Patrick Boucheron, La trace et l’aura. Vies posthumes d’Ambroise de Milan, (IVe-XVIe siècles)
Paris, Seuil (L’Univers historique), 2019, 535 p.
De manière brillante, Patrick Boucheron démontre avec tout l’art d’historien qui est le sien, que la vie d’Ambroise, évêque de Milan de 374 jusqu’à sa mort en 397, est fondamentalement plurielle par le rayonnement inouï qu’elle a eu, non seulement de son temps, mais durant tout le Moyen Âge et jusqu’à la Contre-Réforme. En effet, la personnalité si forte d’Ambroise n’a cessé d’être commentée, réinterprétée, réécrite et scrutée jusqu’en ses moindres détails, et tout l’imaginaire hagiographique se l’est appropriée de mille et une manières, faisant de lui à la fois le héros de la romanité continuée, le champion de la liberté de l’Église, le saint patron de la Ville et protecteur céleste de sa conscience civique.
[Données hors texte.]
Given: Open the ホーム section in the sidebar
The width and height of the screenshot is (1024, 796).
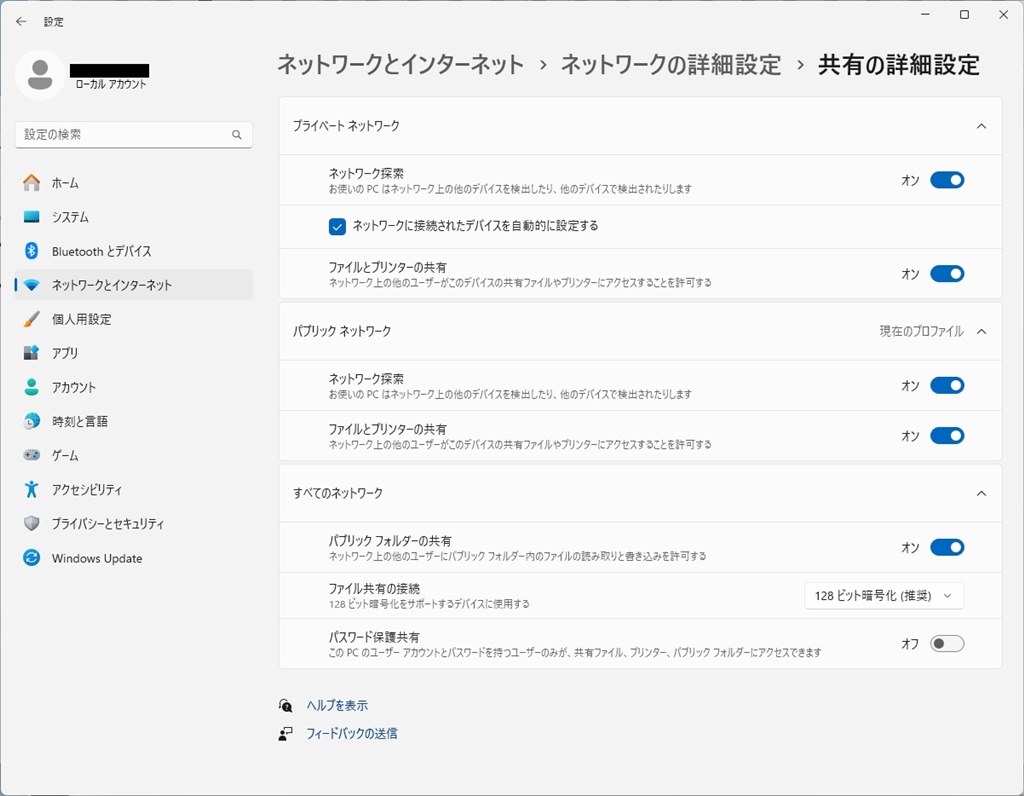Looking at the screenshot, I should coord(66,182).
Et pour tout dire : « l’inventeur d’un nouveau monde sensible qui prétendait réaménager tout l’univers ». Il est donc bien, comme le suggère l’auteur, un de ces bricolages mémoriels par lesquels une société s’invente, de façon plus ou moins heurtée, contradictoire et toujours conflictuelle, un passé commun et une identité collective, en relevant les traces de ce qui, du passé, demeure disponible. Suivre pas à pas au fil des siècles cette vivante présence, cette empreinte multiple d’Ambroise dans les consciences humaines, comme dans les mémoires urbaine, textuelle et liturgique, tel est le but que Patrick Boucheron a magistralement réussi. Grâce à un ensemble de notes historiques, littéraires et doctrinales extrêmement fouillées et précises, une liste de toutes les sources imprimées disponibles et une bibliographie sélective très complète, un index des apparitions, un index des noms cités et plus de vingt-cinq documents, cartes et illustrations de premier intérêt, cet ouvrage est un exemple de ce qu’on peut appeler « l’archéologie d’un nom propre ».